_EXERCISE TASKS_.
#1 Answer these questions from the Ribomap page:
(a) About how long are the mRNA fragments that ribosome profiling captures?
(b) Which STAR version is listed for read mapping?
(c) What two values can `os_type` take?
#2 Transcribe the part of the Ribomap page between "Prerequisites for Ribomap" and "the github page.", inclusive.

_SELECTED EXTRACT_.
Ecosyste.ms: Awesome

An open API service indexing awesome lists of open source software.

Awesome Lists | Featured Topics | Projects

https://github.com/Kingsford-Group/ribomap


https://github.com/Kingsford-Group/ribomap

Last synced: 2 months ago
JSON representation

Awesome Lists containing this project

README

        

Overview
------
Ribomap is a package that generates isoform-level ribosome profiles from ribosome profiling data. Ribosome profiling is a recently developed high-throughput sequencing technique that captures approximately 30 bp long ribosome-protected mRNA fragments during translation. Because of alternative splicing and genomic repetitive sequences, a ribosome-protected read may map to many places in the transcriptome, leading to discarded or arbitrary mappings when standard approaches are used. Ribomap addresses this problem by assigning reads to potential origins in the transcriptome proportional to the estimated transcript abundance. This results in a more accurate estimation of the ribosome pileup compared to naive read assignments.

Prerequisites for Ribomap
------

* [__Sailfish/Salmon__ (latest version: Salmon v0.6.0)](https://github.com/COMBINE-lab/salmon/releases/tag/v0.6.0) for transcript abundance estimation
* [__STAR__ (v2.4.0j)](https://github.com/alexdobin/STAR/releases/tag/STAR_2.4.0j) for read mapping

You can use `include_prerequisites.sh` in the `scripts` folder to download the pre-compiled Sailfish and STAR executables from the github page.

cd scripts
./include_prerequisites.sh os_type

Where `os_type` can be either `linux` or `osx`.

If you download the Ribomap binaries from the [release page](https://github.com/Kingsford-Group/ribomap/releases), STAR and Salmon executables and libraries are already included in the tar ball.

Please make sure that the `PATH` variabile contains `/bin`, and that `LD_LIBRARY_PATH` (or `DYLD_FALLBACK_LIBRARY_PATH` on OSX) contains `/lib`.

NOTE: The pre-compiled executables might not work for all versions of operating systems. If Salmon takes an extremely long time to finish, please refer to the [online document](http://sailfish.readthedocs.org/en/develop/salmon.html) of Salmon and build Salmon from source.

Compile from Source code
------
### Prerequisites
* [boost](http://www.boost.org/)
* [seqan (v1.4.1)](http://www.seqan.de/)

### Compile
a C++ compiler that support c++11 features (for instance g++ >= 4.7) is required.

_GIVEN DATA_.
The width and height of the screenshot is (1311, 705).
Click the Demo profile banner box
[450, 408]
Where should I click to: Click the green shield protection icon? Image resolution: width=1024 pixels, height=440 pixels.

_ANSWERS FOR THE TASKS_.
#1
(a) Approximately 30 bp.
(b) STAR v2.4.0j.
(c) `linux` or `osx`.

#2
Prerequisites for Ribomap
------

* [__Sailfish/Salmon__ (latest version: Salmon v0.6.0)](https://github.com/COMBINE-lab/salmon/releases/tag/v0.6.0) for transcript abundance estimation
* [__STAR__ (v2.4.0j)](https://github.com/alexdobin/STAR/releases/tag/STAR_2.4.0j) for read mapping

You can use `include_prerequisites.sh` in the `scripts` folder to download the pre-compiled Sailfish and STAR executables from the github page.